YOUR ASSIGNMENT
What lines below contain the word "agent"? Please pull each one out.

##########

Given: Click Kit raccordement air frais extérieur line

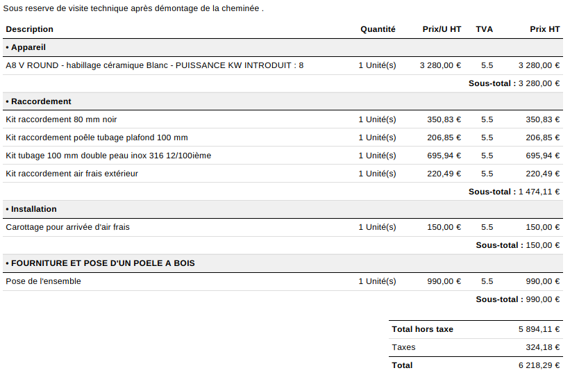Looking at the screenshot, I should tap(72, 174).
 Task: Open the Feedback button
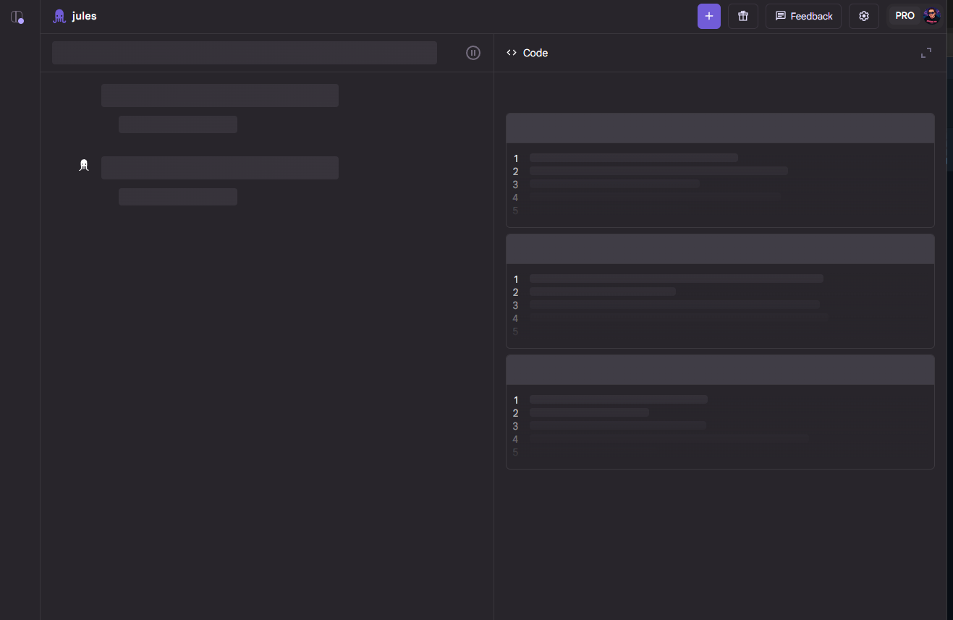click(803, 16)
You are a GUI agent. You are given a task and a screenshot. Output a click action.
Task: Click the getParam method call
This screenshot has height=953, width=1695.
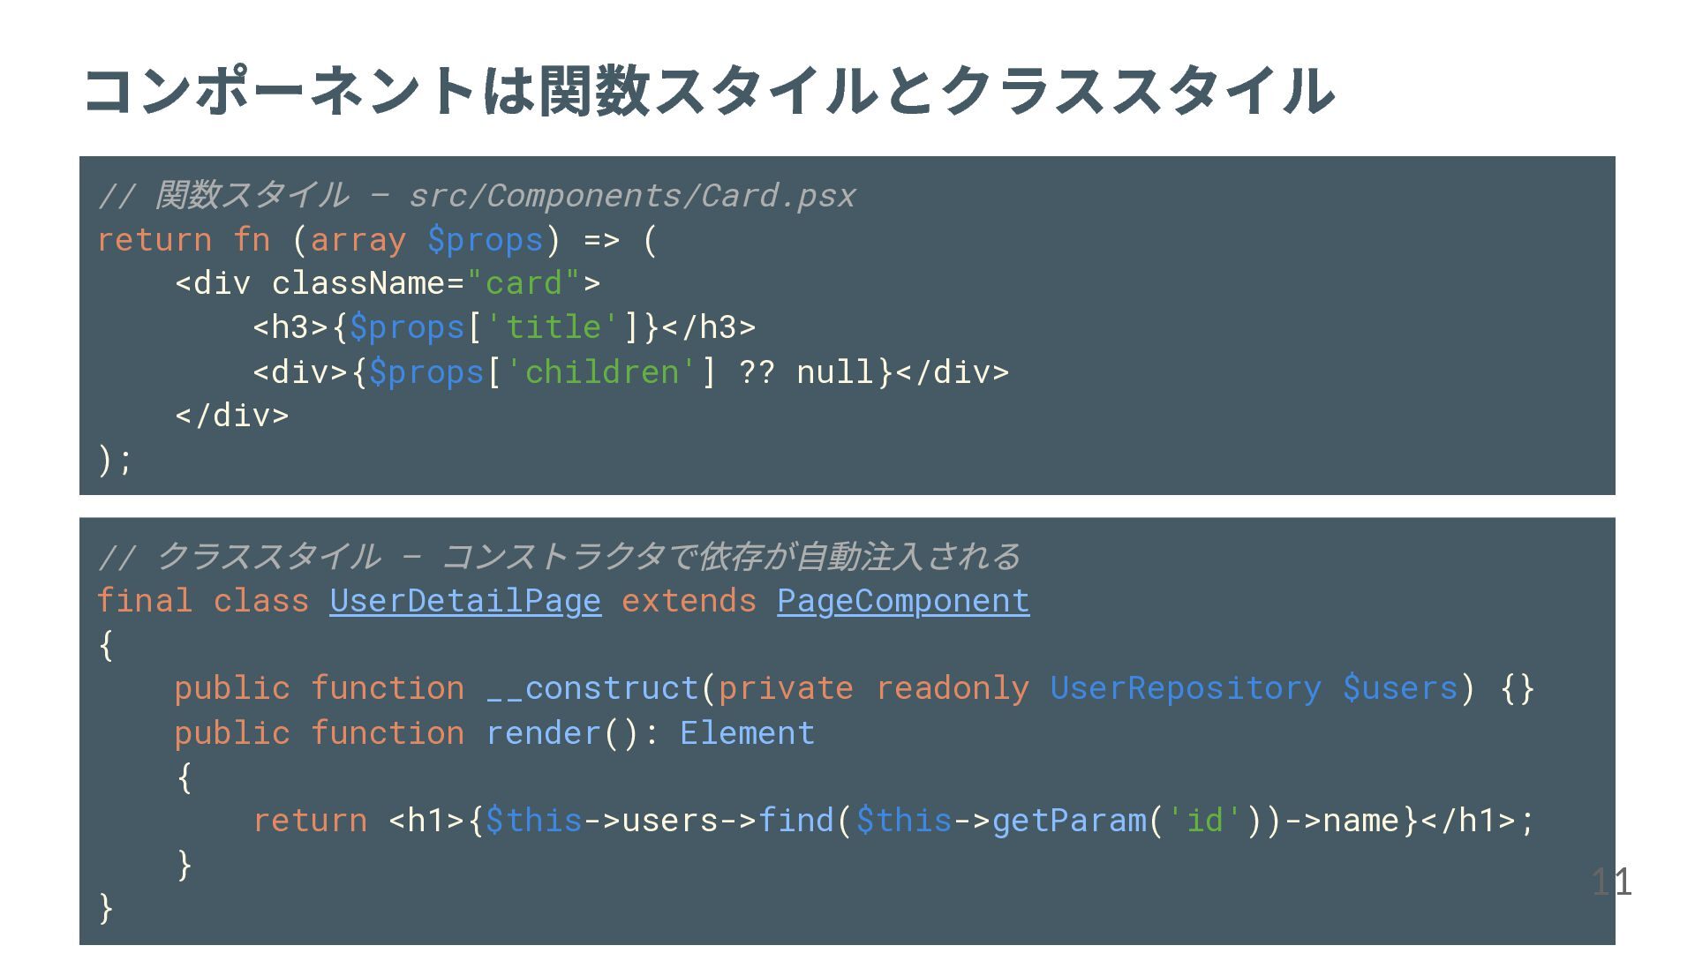(x=1069, y=821)
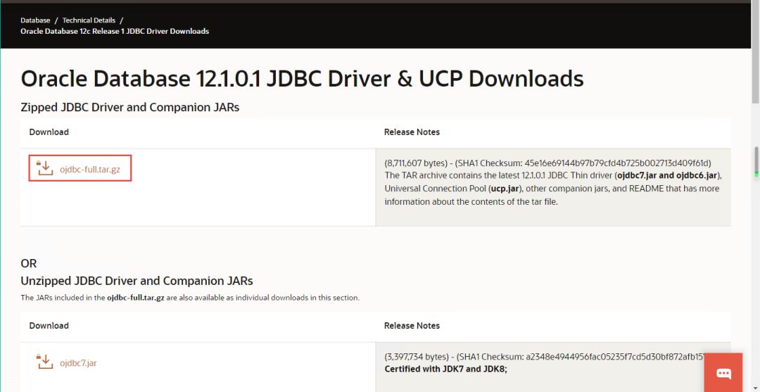Click Download column header in Unzipped table
The height and width of the screenshot is (392, 760).
click(49, 326)
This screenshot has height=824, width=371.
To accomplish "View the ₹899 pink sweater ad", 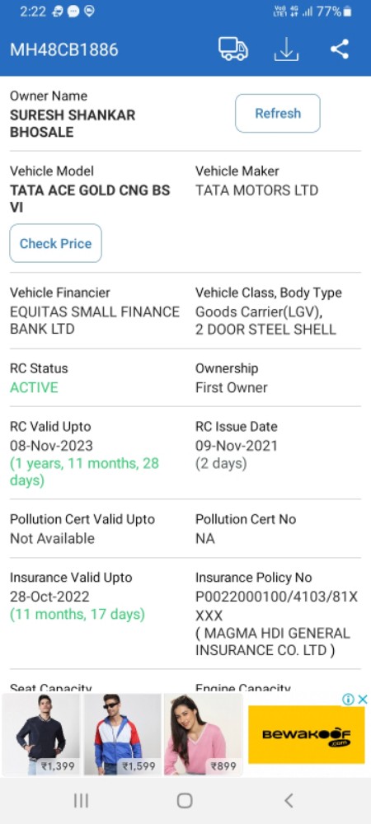I will pos(203,734).
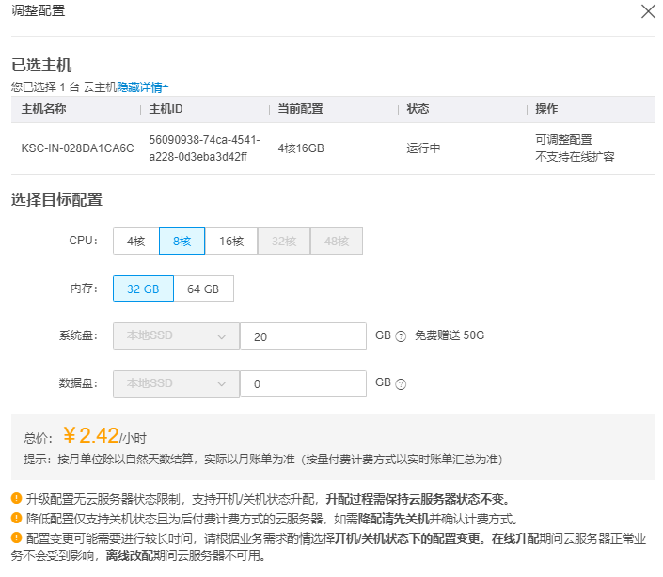The width and height of the screenshot is (663, 577).
Task: Click system disk size input field
Action: pos(303,336)
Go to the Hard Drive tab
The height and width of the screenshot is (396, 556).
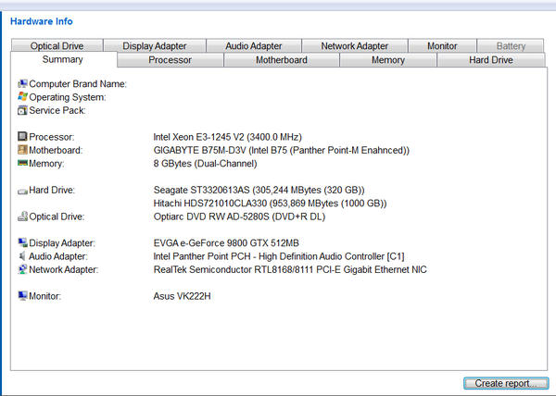tap(490, 60)
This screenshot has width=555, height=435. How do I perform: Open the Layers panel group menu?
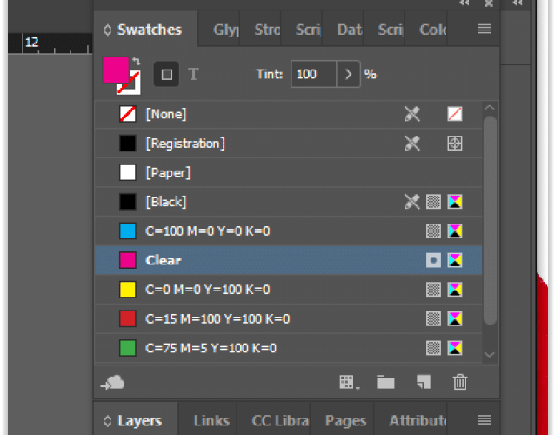coord(485,420)
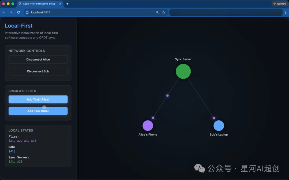The width and height of the screenshot is (289, 180).
Task: Click the green Sync Server node
Action: point(183,71)

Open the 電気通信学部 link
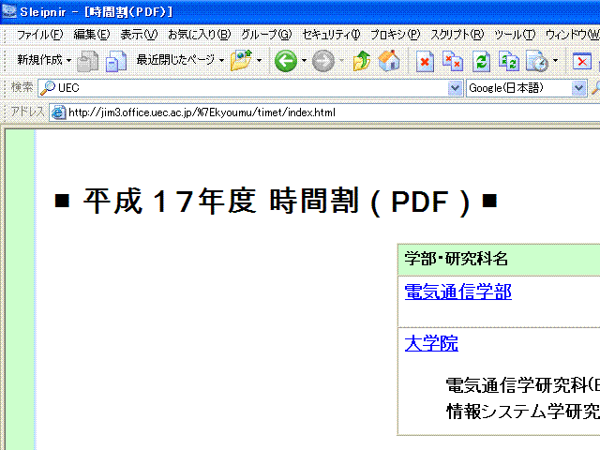pyautogui.click(x=458, y=292)
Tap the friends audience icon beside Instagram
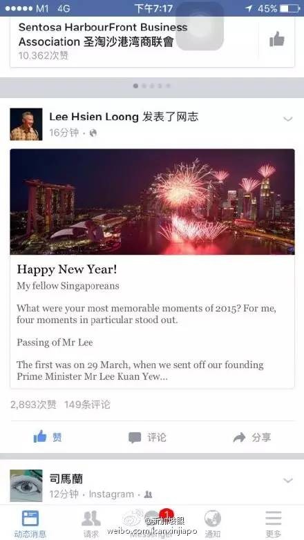 click(149, 494)
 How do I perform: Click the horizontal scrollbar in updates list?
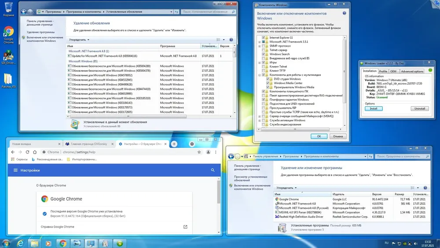128,116
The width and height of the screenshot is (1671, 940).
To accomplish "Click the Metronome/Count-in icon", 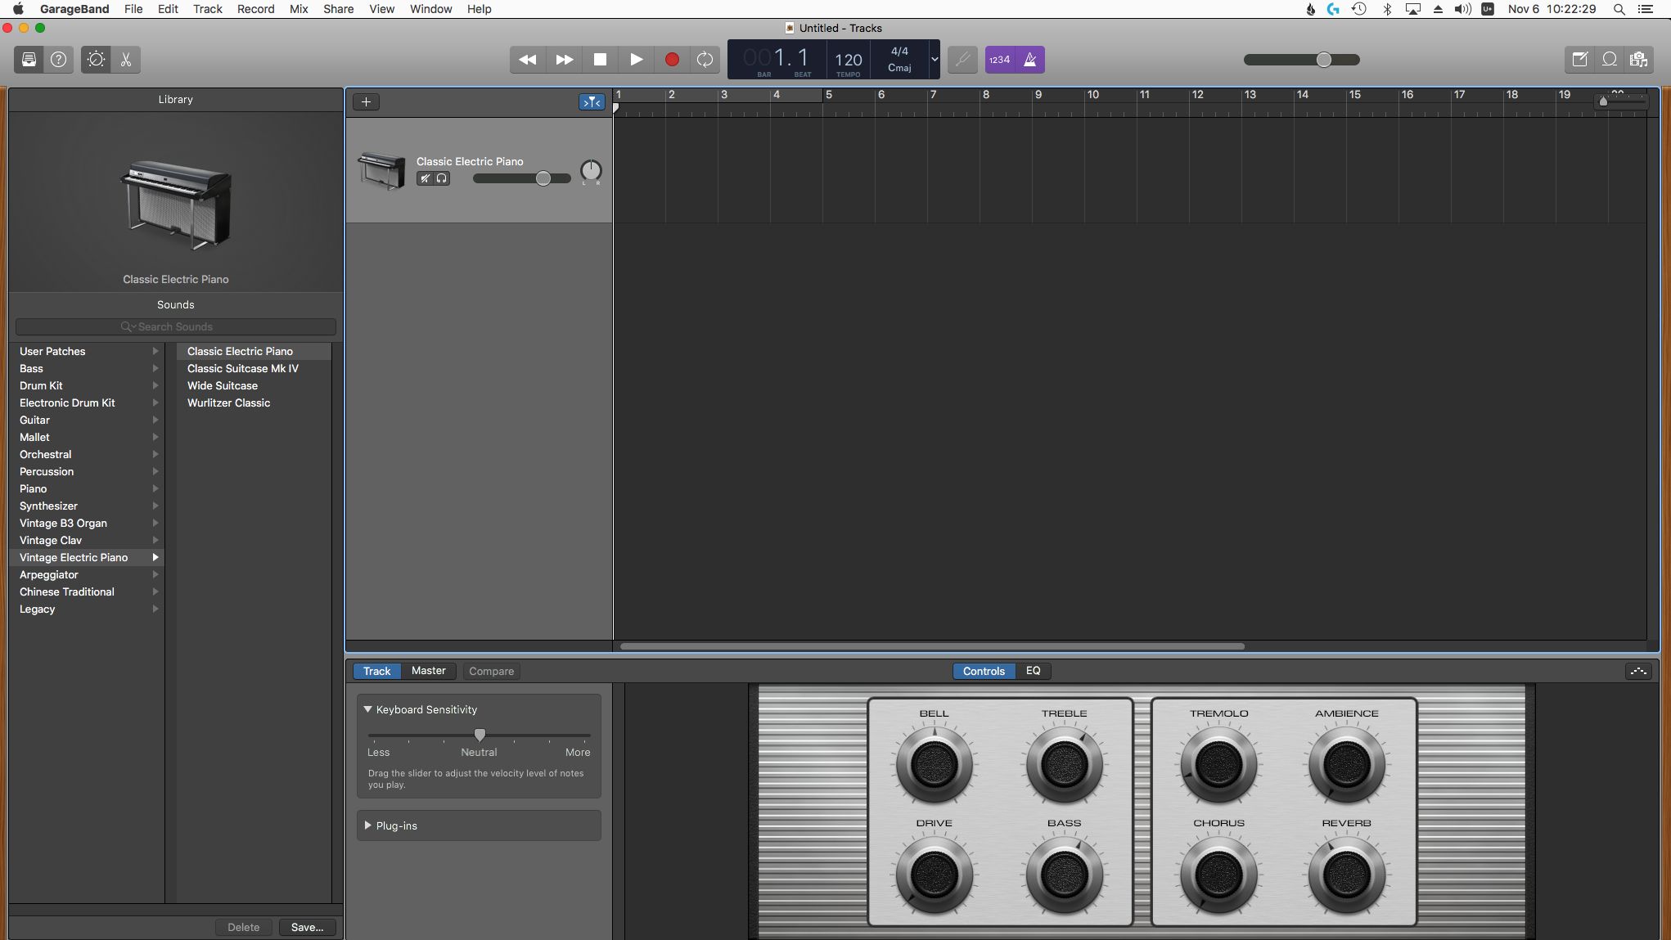I will coord(1029,59).
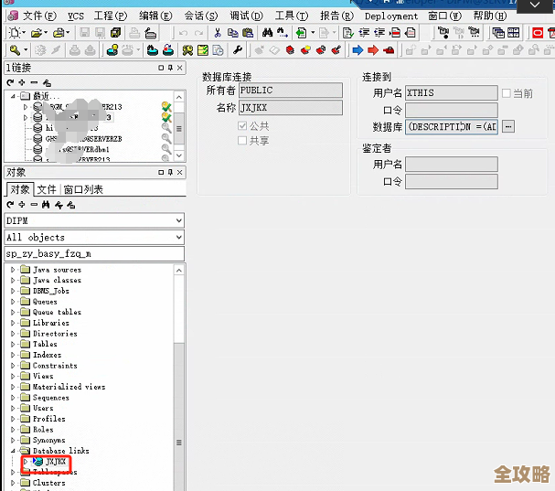This screenshot has height=491, width=555.
Task: Enable the 当前 checkbox
Action: coord(507,92)
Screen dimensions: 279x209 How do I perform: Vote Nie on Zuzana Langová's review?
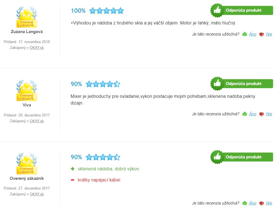click(269, 34)
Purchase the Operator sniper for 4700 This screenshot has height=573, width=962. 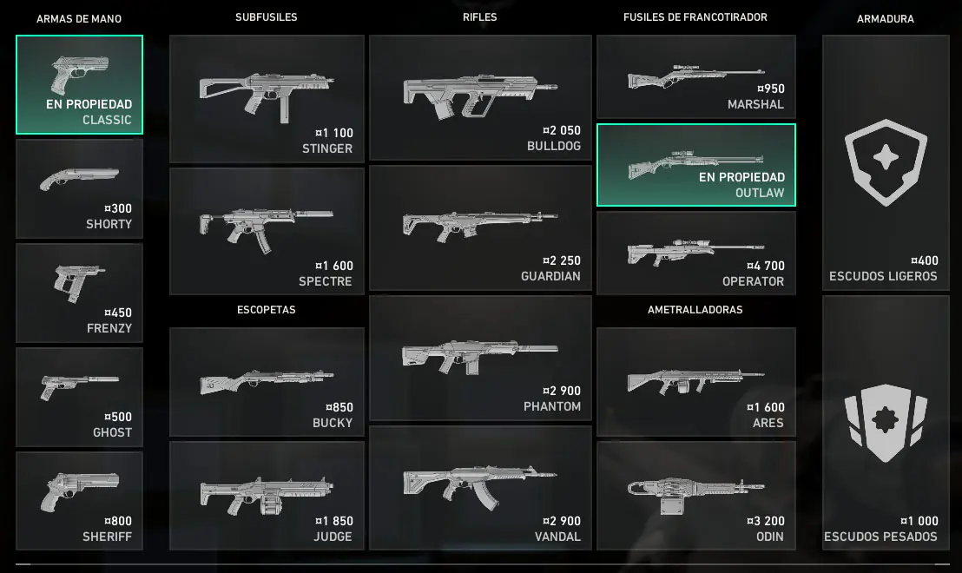pos(696,254)
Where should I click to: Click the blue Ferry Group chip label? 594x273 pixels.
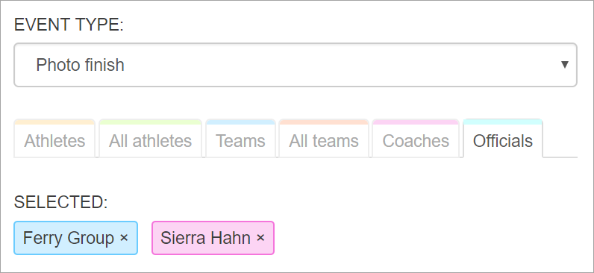tap(69, 238)
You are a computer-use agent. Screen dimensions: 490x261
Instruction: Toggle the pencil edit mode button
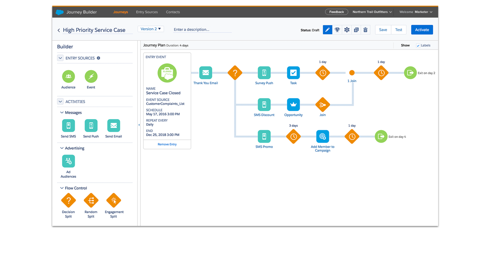pos(327,30)
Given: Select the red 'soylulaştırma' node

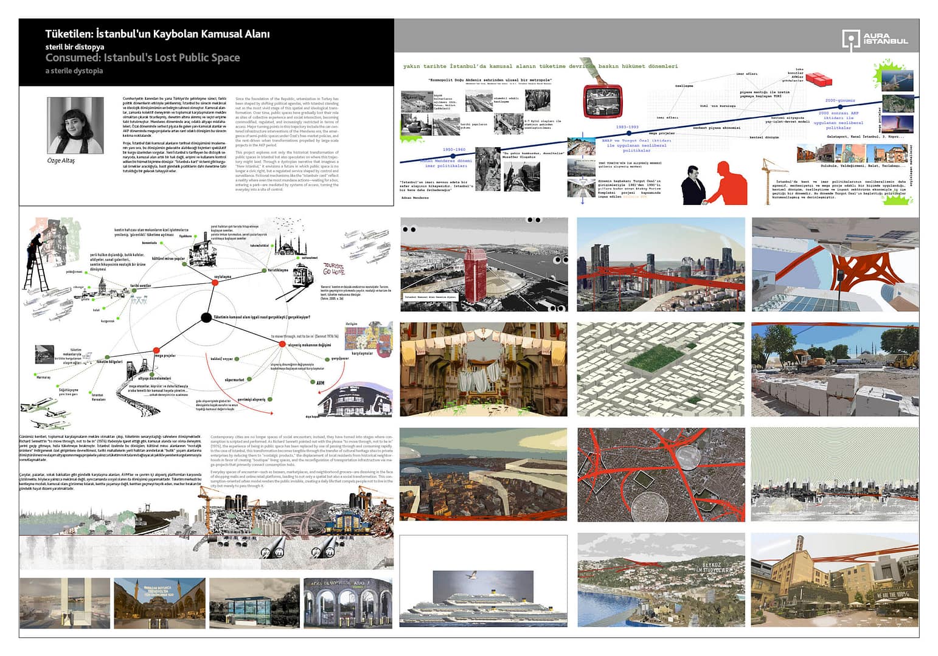Looking at the screenshot, I should tap(215, 283).
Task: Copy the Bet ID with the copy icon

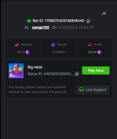Action: click(x=88, y=21)
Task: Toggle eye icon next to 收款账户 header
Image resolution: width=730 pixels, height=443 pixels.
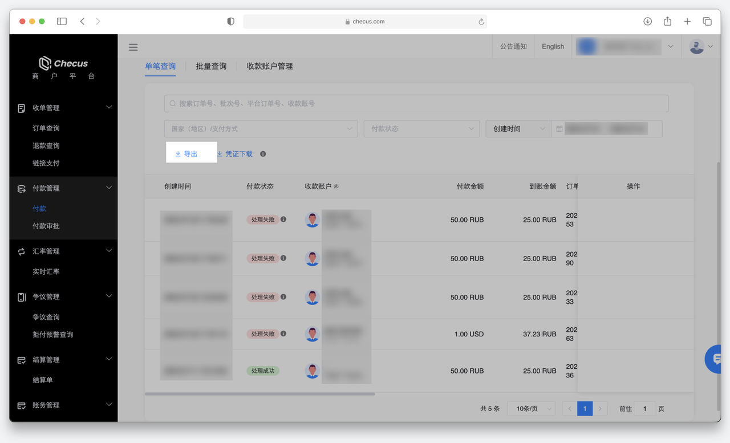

##########

TASK OUTPUT
You are a GUI agent. You are given a task and a screenshot. Output a click action.
You are a computer-use agent. Screen dimensions: 490x261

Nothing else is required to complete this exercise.